- _WHAT TO WORK ON_: In the data that follows, count each line with the string "Click"; the reply is the number only.

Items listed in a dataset

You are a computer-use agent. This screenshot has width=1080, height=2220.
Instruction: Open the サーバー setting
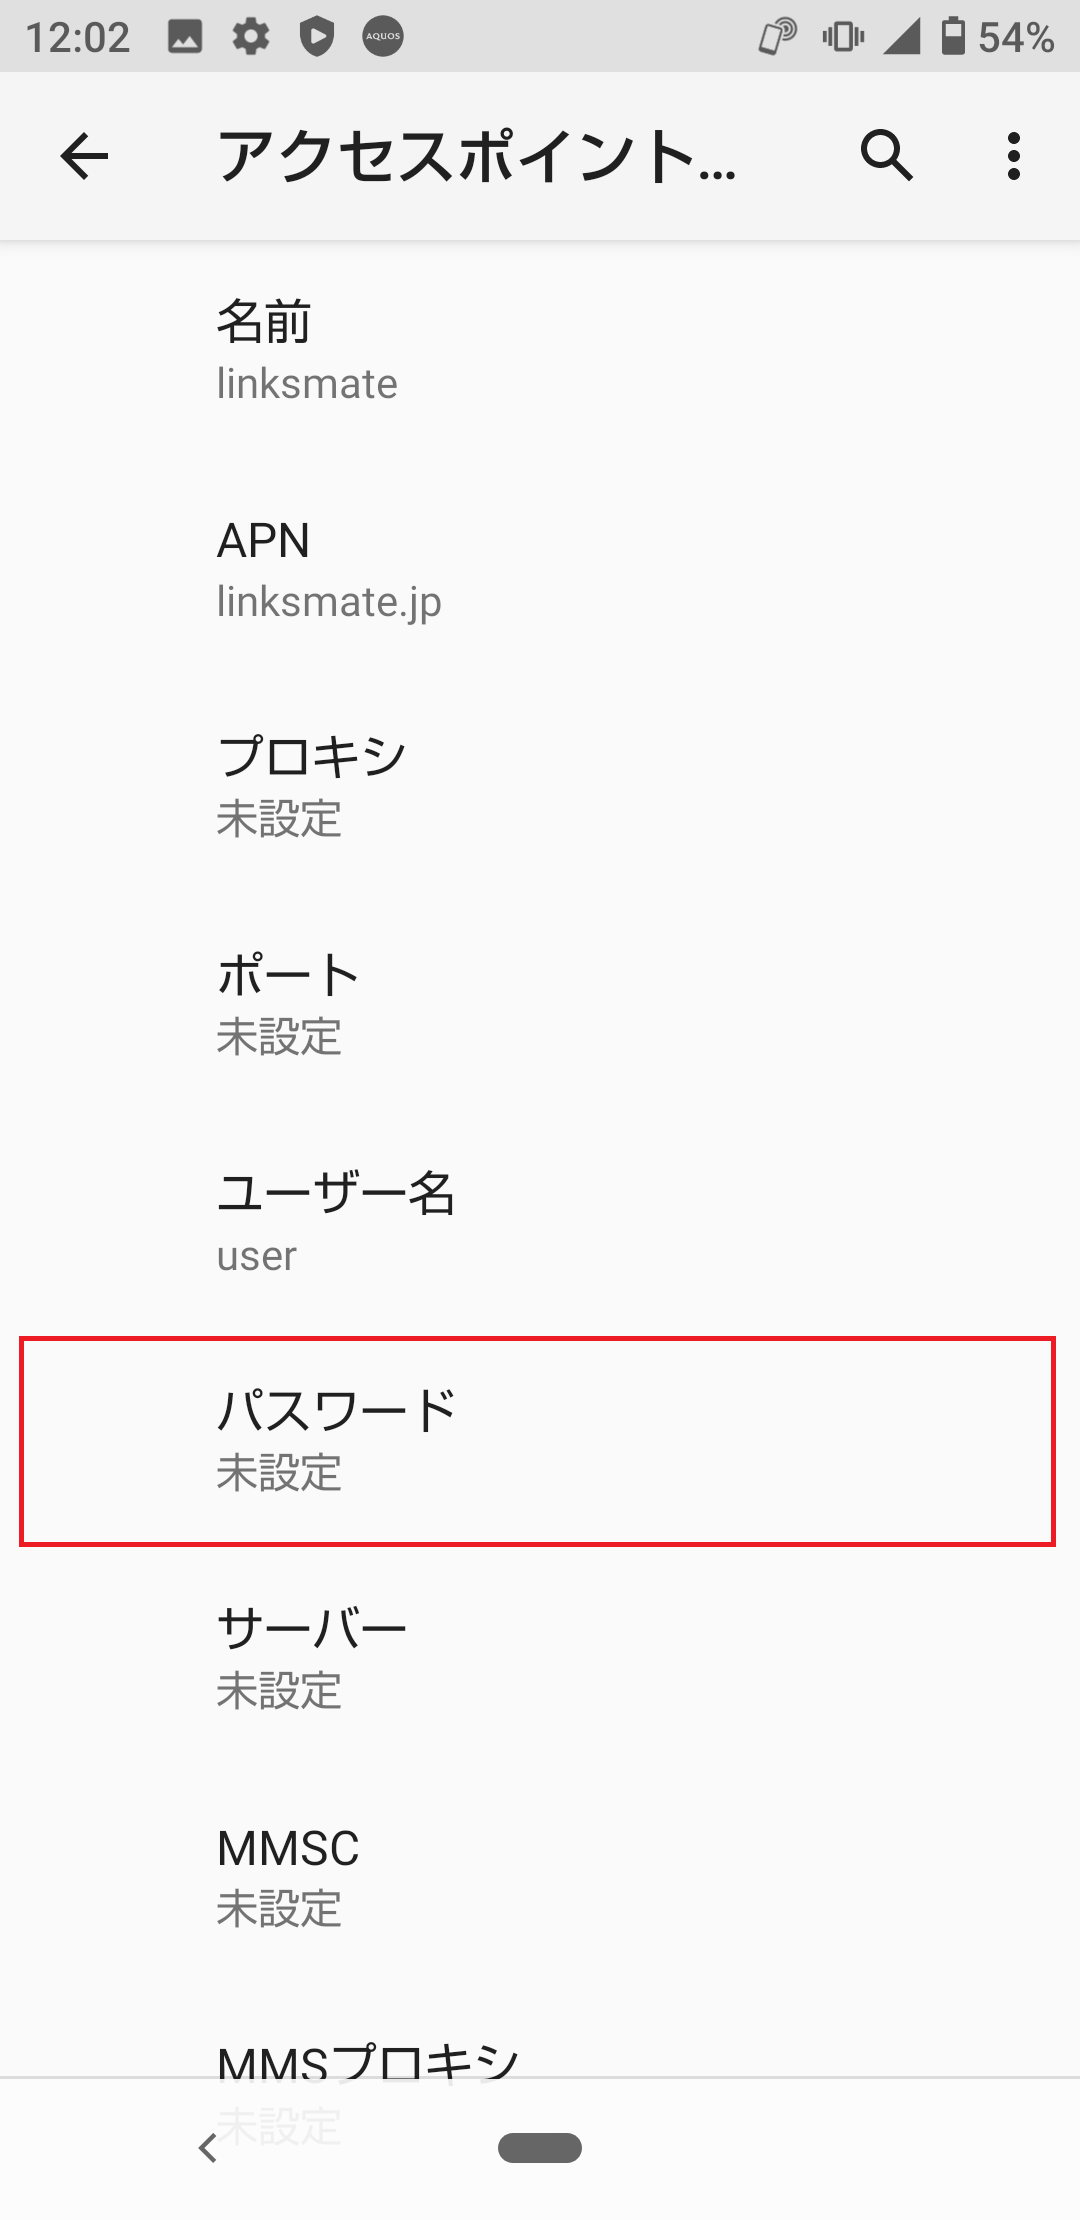coord(540,1659)
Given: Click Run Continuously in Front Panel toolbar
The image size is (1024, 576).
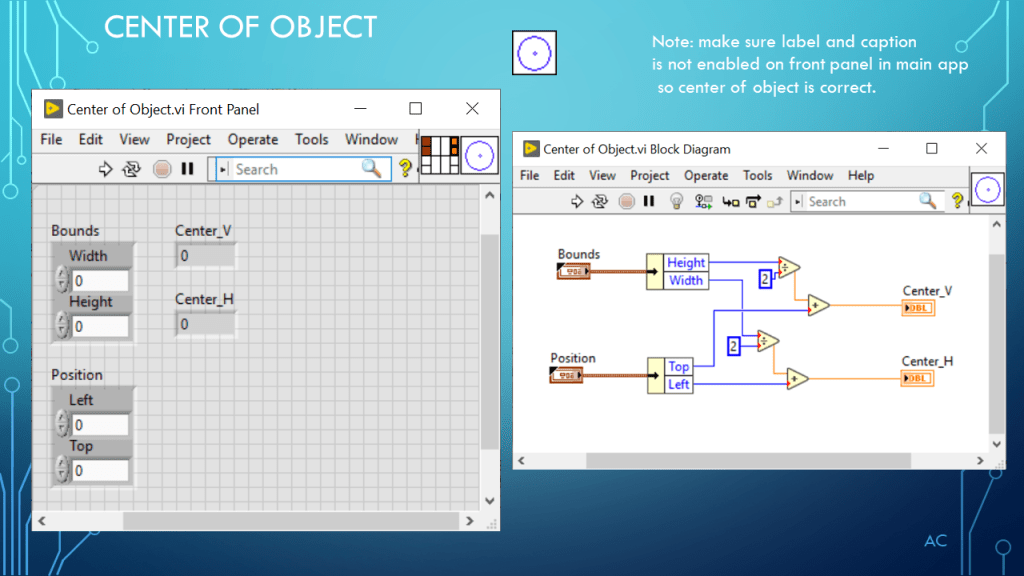Looking at the screenshot, I should coord(131,170).
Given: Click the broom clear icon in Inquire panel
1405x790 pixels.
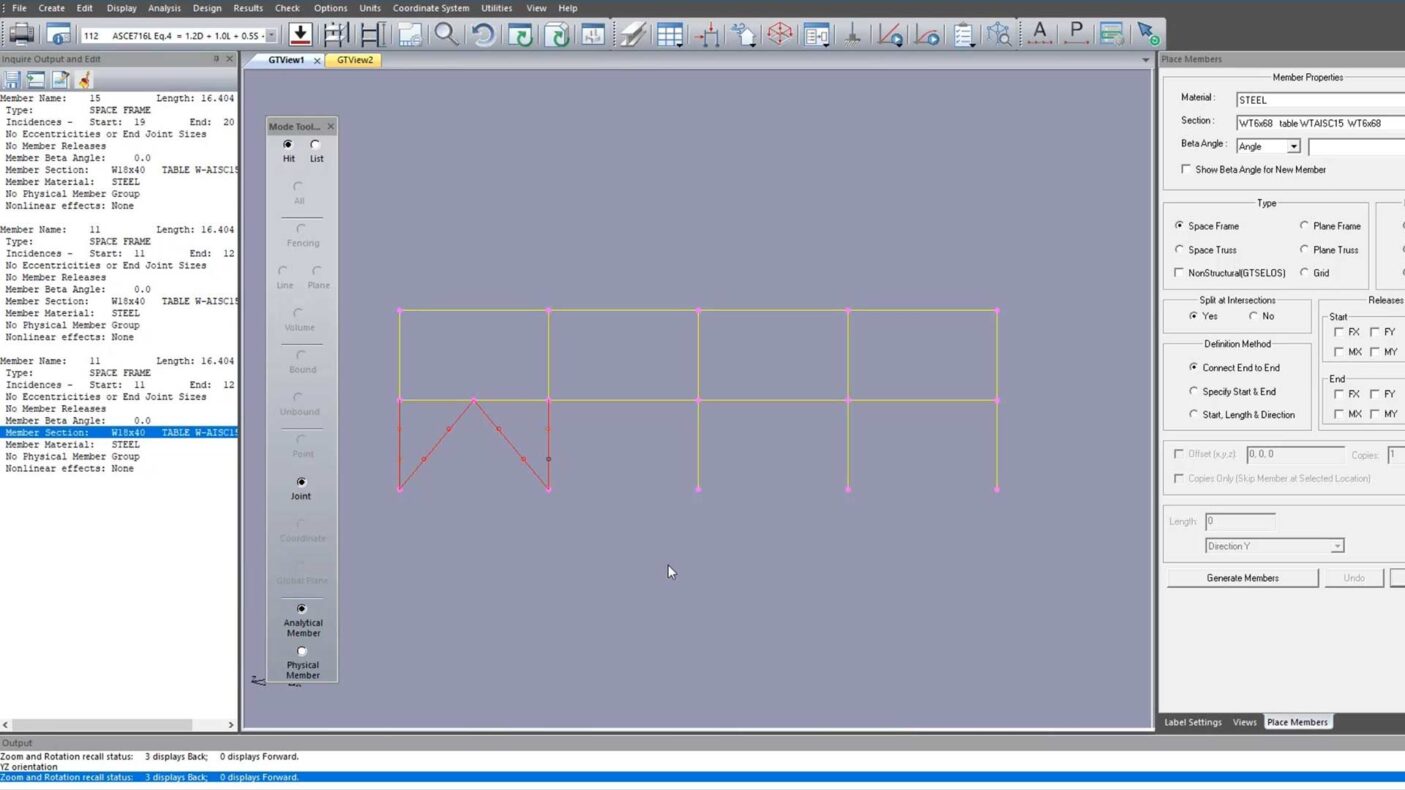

- _FINISHED TASK_: 2